Reducing Exposure to Lead/Arsenic
- Q: What can I do to lower my family’s exposure to lead/arsenic?
- A: There are several things you can do to lower your family’s exposure to lead.
- Have your property sampled so that you know if you need to be concerned.
- Dust frequently with a wet cloth to keep household dust down.
- Vacuum frequently to reduce dirt/dust in the household.
- Wash hands before preparing food and eating.
- Keep children from playing in areas that are suspected to be contaminated.
- If you live in an older house, have your paint tested to make sure you don’t have lead-based paint.
- Be aware of your kid’s toys. There are still toys made with lead or painted with lead-based paint.
- Contact Panhandle Health District about other ways you can lower your family’s exposure to lead/arsenic.
- Q: What, if any, are my responsibilities after my yard has been sampled/remediated?
- A: The property owner is responsible for complying with the Institutional Controls Program administered by the Panhandle Health District (see the ICP page in the BEIPC web site).
- Q: Is it required to disclose that a home is located within a Superfund site?

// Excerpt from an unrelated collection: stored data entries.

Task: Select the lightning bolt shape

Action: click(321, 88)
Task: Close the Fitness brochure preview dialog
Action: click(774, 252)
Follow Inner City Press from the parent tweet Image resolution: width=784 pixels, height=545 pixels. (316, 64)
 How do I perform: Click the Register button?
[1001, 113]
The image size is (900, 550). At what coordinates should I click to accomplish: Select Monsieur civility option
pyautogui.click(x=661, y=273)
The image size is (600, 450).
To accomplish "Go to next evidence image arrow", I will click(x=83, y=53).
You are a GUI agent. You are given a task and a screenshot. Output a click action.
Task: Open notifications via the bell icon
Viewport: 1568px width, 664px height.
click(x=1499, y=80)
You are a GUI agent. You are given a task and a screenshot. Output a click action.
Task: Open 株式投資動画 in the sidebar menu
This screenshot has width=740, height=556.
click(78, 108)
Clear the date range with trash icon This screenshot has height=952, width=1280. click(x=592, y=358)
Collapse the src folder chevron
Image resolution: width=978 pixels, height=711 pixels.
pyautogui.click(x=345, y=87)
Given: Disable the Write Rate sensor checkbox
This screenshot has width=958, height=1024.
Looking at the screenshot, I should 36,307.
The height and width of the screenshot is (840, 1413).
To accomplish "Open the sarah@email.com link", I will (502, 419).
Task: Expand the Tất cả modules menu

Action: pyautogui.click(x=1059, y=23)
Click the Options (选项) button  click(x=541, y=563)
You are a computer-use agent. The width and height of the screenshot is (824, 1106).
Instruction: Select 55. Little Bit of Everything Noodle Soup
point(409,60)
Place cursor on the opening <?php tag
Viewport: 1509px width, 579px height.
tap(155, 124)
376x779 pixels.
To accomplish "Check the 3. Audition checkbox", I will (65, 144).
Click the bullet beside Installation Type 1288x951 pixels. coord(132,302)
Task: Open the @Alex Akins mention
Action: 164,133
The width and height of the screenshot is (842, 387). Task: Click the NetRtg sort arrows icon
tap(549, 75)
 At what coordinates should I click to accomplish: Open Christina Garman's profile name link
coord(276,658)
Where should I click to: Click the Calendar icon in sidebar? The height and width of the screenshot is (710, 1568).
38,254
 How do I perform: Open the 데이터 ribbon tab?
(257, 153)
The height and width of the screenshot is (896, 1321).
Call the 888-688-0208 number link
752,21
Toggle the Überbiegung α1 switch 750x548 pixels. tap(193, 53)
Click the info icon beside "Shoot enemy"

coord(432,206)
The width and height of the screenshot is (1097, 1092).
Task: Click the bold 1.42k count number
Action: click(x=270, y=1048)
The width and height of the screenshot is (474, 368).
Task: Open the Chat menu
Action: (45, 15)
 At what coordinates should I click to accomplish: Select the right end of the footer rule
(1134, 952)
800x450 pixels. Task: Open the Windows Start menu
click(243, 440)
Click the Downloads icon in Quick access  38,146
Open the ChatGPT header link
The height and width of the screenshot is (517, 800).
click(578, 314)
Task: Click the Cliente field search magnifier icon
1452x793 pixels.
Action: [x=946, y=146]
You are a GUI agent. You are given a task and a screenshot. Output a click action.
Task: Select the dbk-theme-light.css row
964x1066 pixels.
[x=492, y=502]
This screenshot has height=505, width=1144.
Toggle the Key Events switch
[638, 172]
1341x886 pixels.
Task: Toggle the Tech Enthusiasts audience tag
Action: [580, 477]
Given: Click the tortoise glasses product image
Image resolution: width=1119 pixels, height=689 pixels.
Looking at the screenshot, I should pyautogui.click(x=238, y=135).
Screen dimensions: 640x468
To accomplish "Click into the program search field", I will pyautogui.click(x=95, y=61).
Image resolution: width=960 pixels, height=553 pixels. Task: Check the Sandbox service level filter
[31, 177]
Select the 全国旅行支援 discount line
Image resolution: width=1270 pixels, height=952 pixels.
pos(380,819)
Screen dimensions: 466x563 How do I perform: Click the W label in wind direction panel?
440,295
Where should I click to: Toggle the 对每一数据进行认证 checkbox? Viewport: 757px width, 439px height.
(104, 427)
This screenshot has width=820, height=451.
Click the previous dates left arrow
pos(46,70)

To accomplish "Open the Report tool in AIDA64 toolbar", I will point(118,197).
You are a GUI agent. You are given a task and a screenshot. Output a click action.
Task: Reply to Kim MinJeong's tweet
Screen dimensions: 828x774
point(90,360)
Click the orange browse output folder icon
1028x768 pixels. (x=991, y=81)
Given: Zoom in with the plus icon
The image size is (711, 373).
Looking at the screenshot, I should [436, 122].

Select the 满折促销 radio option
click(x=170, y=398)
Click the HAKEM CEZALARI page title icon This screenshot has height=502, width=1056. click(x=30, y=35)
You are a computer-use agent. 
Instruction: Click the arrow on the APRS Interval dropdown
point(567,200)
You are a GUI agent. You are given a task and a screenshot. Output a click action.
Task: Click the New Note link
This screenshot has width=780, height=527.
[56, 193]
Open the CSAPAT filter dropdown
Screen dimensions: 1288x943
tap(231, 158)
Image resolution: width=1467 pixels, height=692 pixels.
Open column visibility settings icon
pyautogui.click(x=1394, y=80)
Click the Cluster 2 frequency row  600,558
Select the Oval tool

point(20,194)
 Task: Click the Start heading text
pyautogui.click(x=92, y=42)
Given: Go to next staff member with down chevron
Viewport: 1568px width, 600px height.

- A: The widely known and publicized presence of lead and other heavy metals in soils found throughout the Silver Valley/CDA Basin are hazardous materials or adverse material fact, which can require disclosure. According to Idaho Code Sections 55-2501-2518, the “Idaho Property Disclosure Act,” any property owner or seller is required to disclose the known presence of hazardous materials or substances to prospective buyers. Idaho Code Sections 54-2086 and 2087 of the Idaho Real Estate License Law requires real estate brokers and salespersons to disclose all adverse material facts actually known or which reasonably should have been known about the real estate buyer/seller customers and clients. If you have any questions about these requirements, these laws should be carefully reviewed.